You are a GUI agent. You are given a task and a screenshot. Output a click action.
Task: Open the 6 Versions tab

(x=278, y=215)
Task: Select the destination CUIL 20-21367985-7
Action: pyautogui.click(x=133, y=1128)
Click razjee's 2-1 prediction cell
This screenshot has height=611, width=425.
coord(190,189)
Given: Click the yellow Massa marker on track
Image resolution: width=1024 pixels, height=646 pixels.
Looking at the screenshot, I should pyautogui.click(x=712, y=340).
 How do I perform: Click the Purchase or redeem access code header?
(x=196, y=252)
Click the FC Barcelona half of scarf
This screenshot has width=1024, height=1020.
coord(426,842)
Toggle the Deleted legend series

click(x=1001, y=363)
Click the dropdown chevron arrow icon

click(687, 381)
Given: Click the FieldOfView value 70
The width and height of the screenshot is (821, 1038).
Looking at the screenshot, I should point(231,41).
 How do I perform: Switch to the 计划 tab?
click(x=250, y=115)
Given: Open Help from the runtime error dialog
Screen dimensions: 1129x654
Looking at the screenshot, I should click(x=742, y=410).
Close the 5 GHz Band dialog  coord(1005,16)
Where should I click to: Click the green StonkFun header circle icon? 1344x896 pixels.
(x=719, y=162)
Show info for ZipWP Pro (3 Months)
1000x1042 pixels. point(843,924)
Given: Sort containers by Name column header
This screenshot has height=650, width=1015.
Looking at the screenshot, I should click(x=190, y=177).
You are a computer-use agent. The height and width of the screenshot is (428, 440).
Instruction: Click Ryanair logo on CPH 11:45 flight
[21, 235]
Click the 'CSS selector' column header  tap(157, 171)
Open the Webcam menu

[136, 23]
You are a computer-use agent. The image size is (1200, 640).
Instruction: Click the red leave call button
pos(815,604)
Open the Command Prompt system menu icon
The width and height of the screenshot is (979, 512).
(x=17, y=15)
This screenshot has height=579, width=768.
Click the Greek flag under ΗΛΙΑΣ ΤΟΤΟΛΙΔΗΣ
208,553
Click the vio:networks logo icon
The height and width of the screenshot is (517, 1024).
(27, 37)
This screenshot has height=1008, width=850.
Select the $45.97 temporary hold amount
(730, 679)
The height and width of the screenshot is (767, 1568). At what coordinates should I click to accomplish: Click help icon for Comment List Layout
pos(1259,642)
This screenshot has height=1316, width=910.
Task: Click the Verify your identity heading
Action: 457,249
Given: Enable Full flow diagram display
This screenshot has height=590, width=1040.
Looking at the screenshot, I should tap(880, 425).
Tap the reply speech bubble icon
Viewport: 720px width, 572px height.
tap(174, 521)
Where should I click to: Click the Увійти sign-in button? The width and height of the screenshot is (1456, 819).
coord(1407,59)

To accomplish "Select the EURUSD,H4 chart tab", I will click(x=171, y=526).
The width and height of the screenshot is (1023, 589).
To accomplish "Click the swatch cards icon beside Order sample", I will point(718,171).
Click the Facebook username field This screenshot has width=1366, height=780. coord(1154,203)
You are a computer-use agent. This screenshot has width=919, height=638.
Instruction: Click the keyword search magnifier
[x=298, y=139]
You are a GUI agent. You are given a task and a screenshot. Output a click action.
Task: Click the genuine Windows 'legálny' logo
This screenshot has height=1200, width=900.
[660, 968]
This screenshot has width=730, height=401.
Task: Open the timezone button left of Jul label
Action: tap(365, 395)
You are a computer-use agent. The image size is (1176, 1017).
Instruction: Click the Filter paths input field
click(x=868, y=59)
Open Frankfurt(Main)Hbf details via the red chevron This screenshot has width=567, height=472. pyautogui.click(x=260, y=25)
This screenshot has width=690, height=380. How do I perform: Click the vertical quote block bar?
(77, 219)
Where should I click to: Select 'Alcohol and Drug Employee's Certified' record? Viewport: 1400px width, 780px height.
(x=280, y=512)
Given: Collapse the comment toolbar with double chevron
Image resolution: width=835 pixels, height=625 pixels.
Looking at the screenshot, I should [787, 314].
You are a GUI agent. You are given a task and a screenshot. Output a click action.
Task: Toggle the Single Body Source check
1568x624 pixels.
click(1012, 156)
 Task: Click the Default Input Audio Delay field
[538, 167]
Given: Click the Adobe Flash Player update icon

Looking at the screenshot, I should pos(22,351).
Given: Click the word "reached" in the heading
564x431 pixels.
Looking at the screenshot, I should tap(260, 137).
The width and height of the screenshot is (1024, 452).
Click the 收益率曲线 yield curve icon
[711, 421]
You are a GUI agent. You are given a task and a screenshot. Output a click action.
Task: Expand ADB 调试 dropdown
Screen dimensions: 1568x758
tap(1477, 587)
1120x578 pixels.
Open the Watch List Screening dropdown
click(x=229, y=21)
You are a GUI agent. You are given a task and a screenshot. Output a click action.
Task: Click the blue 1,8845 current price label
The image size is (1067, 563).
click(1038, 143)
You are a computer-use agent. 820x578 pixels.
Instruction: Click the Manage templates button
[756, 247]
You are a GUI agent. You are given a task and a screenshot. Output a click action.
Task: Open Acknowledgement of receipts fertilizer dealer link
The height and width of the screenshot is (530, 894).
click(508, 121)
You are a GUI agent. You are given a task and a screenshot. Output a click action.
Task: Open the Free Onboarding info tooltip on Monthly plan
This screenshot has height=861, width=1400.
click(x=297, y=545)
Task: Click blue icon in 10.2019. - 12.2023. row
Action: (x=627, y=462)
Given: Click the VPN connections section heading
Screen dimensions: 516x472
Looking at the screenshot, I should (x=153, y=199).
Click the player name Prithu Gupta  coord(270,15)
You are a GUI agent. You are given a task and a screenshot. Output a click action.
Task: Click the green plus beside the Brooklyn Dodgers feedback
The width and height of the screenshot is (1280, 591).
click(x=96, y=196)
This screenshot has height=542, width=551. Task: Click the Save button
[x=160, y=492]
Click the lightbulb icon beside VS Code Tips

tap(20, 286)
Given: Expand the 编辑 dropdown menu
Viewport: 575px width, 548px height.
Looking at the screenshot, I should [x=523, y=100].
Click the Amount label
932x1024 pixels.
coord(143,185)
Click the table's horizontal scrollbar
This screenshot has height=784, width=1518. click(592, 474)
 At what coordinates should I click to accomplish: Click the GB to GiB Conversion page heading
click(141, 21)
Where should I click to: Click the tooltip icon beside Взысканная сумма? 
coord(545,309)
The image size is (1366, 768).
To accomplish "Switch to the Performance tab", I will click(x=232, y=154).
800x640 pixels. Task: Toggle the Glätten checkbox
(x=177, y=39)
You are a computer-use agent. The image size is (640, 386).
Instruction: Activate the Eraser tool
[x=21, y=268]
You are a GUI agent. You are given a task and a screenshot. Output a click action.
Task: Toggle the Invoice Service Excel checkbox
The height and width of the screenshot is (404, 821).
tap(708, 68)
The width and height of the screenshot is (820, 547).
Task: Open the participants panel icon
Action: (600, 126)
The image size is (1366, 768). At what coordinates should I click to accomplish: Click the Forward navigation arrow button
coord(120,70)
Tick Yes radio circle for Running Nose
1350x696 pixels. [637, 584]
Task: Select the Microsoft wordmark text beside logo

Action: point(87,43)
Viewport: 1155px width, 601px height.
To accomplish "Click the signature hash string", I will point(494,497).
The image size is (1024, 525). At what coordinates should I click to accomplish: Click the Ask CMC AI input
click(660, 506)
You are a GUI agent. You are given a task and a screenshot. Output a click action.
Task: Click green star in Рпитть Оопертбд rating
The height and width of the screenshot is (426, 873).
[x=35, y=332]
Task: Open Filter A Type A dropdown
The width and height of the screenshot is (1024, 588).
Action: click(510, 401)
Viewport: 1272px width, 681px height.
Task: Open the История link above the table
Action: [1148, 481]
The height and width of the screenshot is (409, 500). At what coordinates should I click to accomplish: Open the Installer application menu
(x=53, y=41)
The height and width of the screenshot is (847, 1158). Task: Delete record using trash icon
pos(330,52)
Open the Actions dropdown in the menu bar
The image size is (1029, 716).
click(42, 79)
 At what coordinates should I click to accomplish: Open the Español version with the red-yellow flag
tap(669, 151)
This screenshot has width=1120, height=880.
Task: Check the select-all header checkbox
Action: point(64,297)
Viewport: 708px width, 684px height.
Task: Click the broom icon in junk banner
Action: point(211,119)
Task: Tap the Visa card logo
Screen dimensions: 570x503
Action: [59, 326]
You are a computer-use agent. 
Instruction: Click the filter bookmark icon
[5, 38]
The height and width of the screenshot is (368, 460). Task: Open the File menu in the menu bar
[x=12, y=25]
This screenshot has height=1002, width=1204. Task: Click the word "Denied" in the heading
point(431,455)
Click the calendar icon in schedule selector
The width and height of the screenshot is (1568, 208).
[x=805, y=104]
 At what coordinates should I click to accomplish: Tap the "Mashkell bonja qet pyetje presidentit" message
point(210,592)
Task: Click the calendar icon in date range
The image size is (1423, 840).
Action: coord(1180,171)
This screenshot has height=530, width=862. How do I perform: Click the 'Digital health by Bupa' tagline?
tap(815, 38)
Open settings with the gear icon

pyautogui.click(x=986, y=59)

+++++

Your instructions -
Show the lines of the records that contain the word "calendar".

Answer below -
Click the calendar icon in schedule selector
Task: Click the calendar icon in date range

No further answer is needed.